CopenHill combines ski slope and power station for energy recovery from waste


Some 11 years after being unveiled for the first time, the highly anticipated CopenHill, from BIG (Bjarke Ingels Group) is finally open to the public. The project is an inspired combination of a waste-to-energy power plant and a ski slope in Copenhagen, Denmark.

CopenHill (aka Amager Bakke) also involved SLA, AKT, Lüchinger + Meyer, MOE and Rambøl. The eye-catching building features a facade made of glass and stacked aluminum bricks – although, alas, the plan to install a steam ring generator was never realized.

A large man-made ski slope stretches from top to bottom and there is also a freestyle area and a timed slalom course, as well as lower runs for beginners and children. The slopes are accessible by ski lifts or a glass elevator.

In addition to skiing, other CopenHill attractions include the world’s tallest climbing wall, which measures 85m (278ft), a rooftop bar, a cross-fit area, and a hiking and climbing trail. tree-lined race. The artificial mountain contains around 7,000 bushes, 300 pines and willows, as well as other greenery.

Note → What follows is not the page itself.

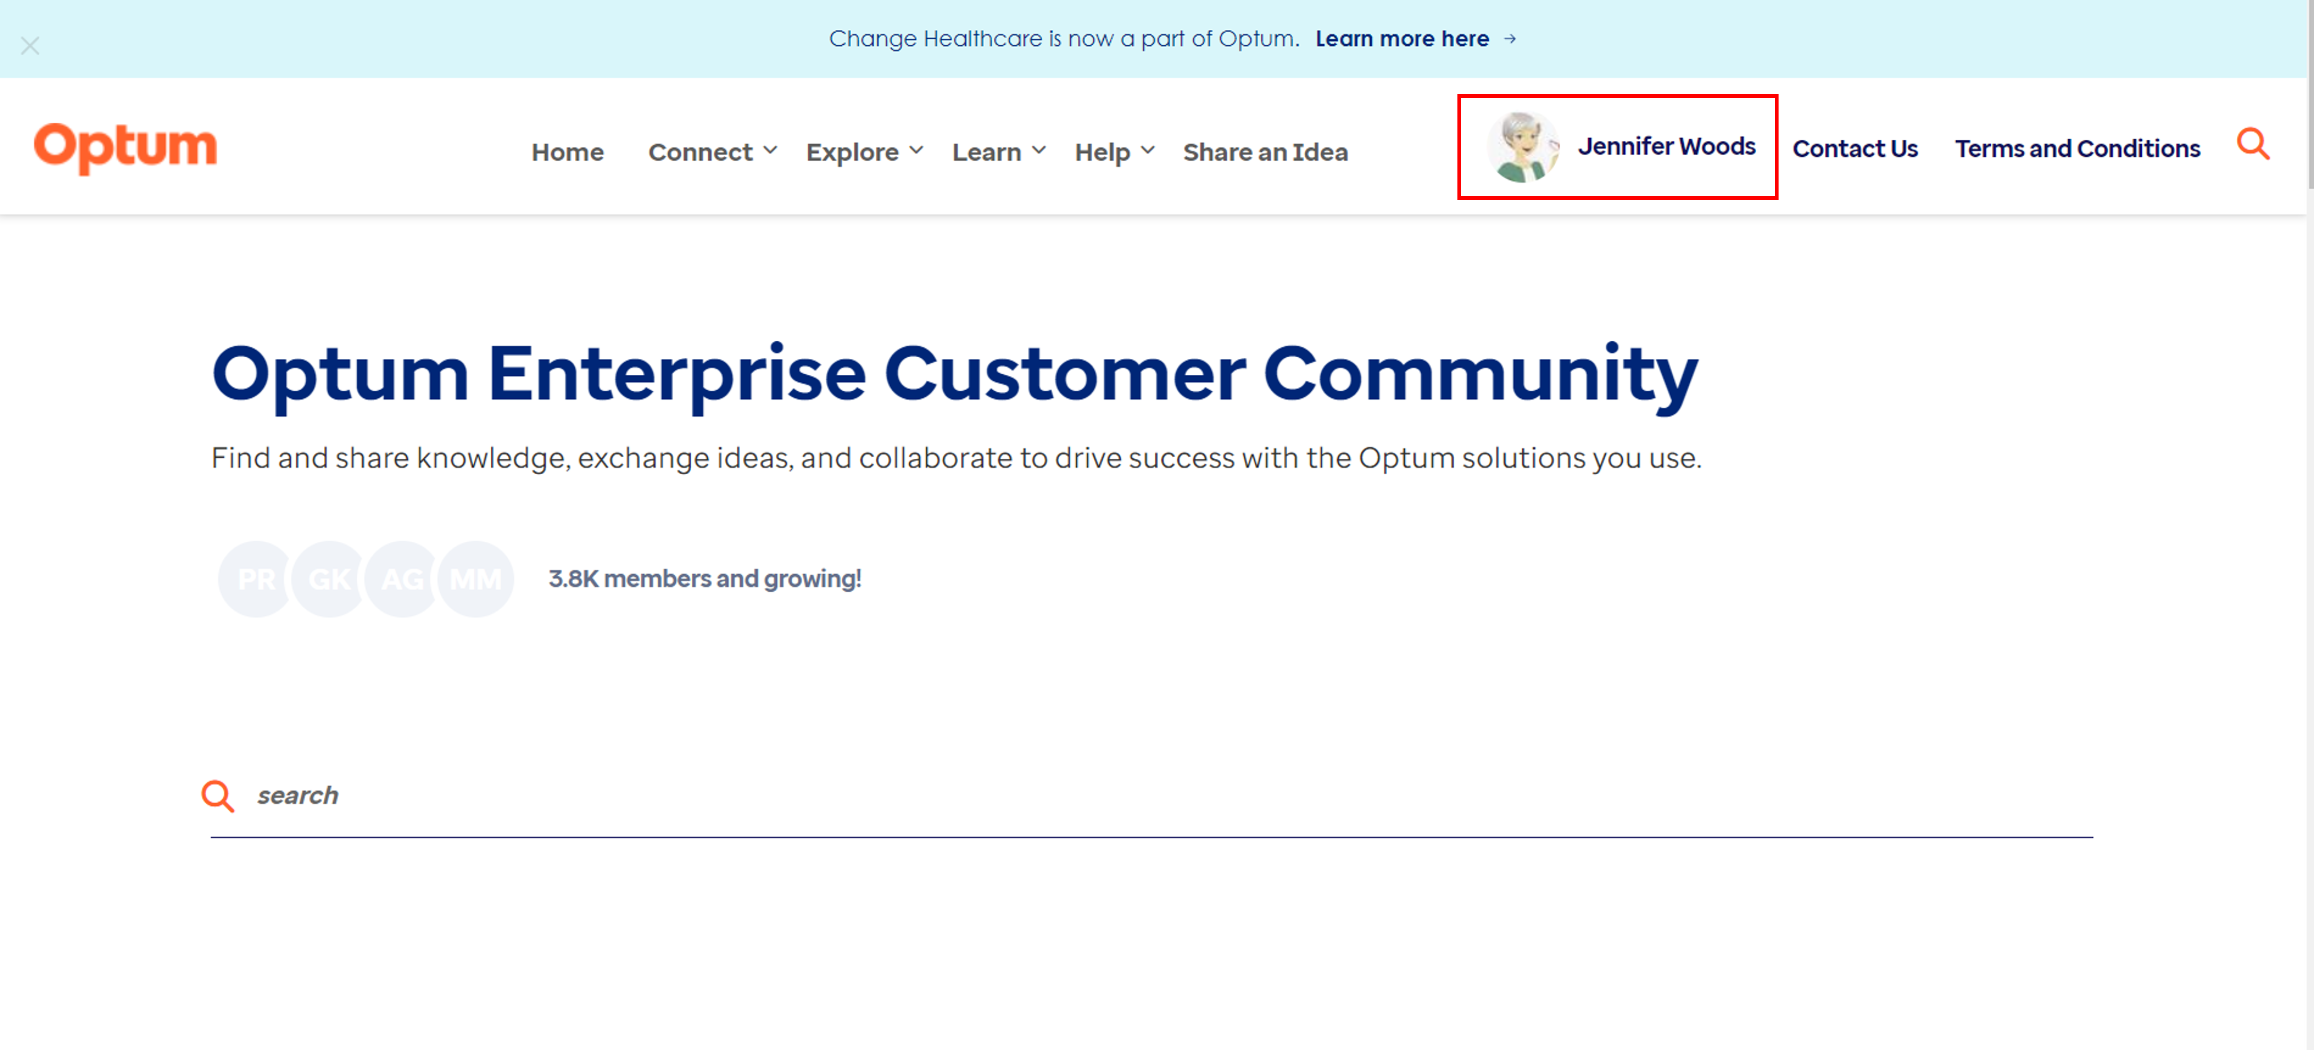Expand the Explore dropdown menu
The image size is (2314, 1050).
pos(863,152)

The CopenHill Hiking Trail is home to thousands of shrubs, hundreds of trees and various plants and other greenery

Laurian Ghinitoiu

The interior of the building measures 41,000 m² (approximately 441,000 square feet) and contains the waste-to-energy plant itself, as well as 10 floors of administrative space, an education center and spaces for conferences. , workshops and academic visits.

“Beneath the slopes, swirling ovens, steam and turbines convert 440,000 tonnes of waste per year into enough clean energy to provide electricity and district heating to 150,000 homes,” the press release explains. by BIG. “The necessities of the power plant to accomplish this task, from ventilation shafts to air intakes, help to create the varied topography of a mountain; a landscape created by man in the meeting of the needs below. and desires from above. “

The interior of CopenHill measures 41,000 m² (approximately 441,000 square feet)
The interior of CopenHill measures 41,000 m² (approximately 441,000 square feet)

Sren Aagaard

2019 is proving to be an exceptional year for BIG and in addition to CopenHill, the influential firm also completed an eye-catching bridge called The Twist, the copper-clad Business Innovation Hub, the MÉCA Cultural Center, which features a periscope, and the unusual Glasir College, as well as the unveiling of the conception of a gigantic “giga-project” in Saudi Arabia.